Sima Slonim

Sima Slonim
1910 Jaffa, Israel – 1999, Haifa, Israel

Being the daughter of the Rabbi Shneor Zalman Slonim who was born in Hebron, the Chief Rabbi of the Jewish community in Jaffa, Sima was required to conceal her preoccupation with painting. Nonetheless, she began to take weekend  painting lessons under the artist, Yitzhak Frenkel as well as the painters Pinchas Litvinovski and Moshe Mokady.

With the help of her older sister, Menuha, she went on to study Fine Arts in Paris of the mid-30s of the 20th Century. Whilst in Paris, Slonim worked as a nanny for a Jewish family and studied painting at the Académie de la Grande Chaumière in the Montparnasse district. Upon returning to Israel in 1938, she settled in Haifa and in the year 1953 she joined the founders of the artist village of Ein Hod.

Slonim’s Paintings include landscapes, figures, as well as abstraction. Her painterly figurative work can be characterized by a virtuosity of line making, whilst her abstract works and depictions of landscapes reflect an internal state-of-mind, a tension between the quiet and the storm.

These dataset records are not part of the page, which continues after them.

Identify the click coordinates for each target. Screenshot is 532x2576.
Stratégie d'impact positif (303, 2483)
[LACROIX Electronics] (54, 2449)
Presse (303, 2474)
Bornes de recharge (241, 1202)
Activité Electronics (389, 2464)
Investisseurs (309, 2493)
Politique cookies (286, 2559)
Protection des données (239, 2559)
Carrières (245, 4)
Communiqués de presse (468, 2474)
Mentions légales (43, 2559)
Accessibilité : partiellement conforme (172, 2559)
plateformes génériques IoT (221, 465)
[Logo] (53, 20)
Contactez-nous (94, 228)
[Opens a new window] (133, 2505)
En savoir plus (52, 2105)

A synthesized tension between coloristic mark-making and the rhythm of the line, between open shapes and closed ones and between the margins of the picture plain and its center which create a considerable painterly exuberance.

 

  Education:

1934                  Studied under the artists, Mokedi, Litvinovski, Frenkel.

  1935-6             Académie de la Grande Chaumière

1936-7               Studied Arts Education in London.  
             Apprenticeships in London and Paris.

 

 Awards and Prizes:

1942                       The Dizengoff Prize courtesy of the Tel-Aviv Municipality.

1950 & 1955              The Shetrok Prize, Haifa.

1959                       The Angel Prize, Ein Hod.

1962                       The Dizengoff Prize courtesy of the Tel-Aviv Municipality.

                 1983      The Negev Prize, Yeruham.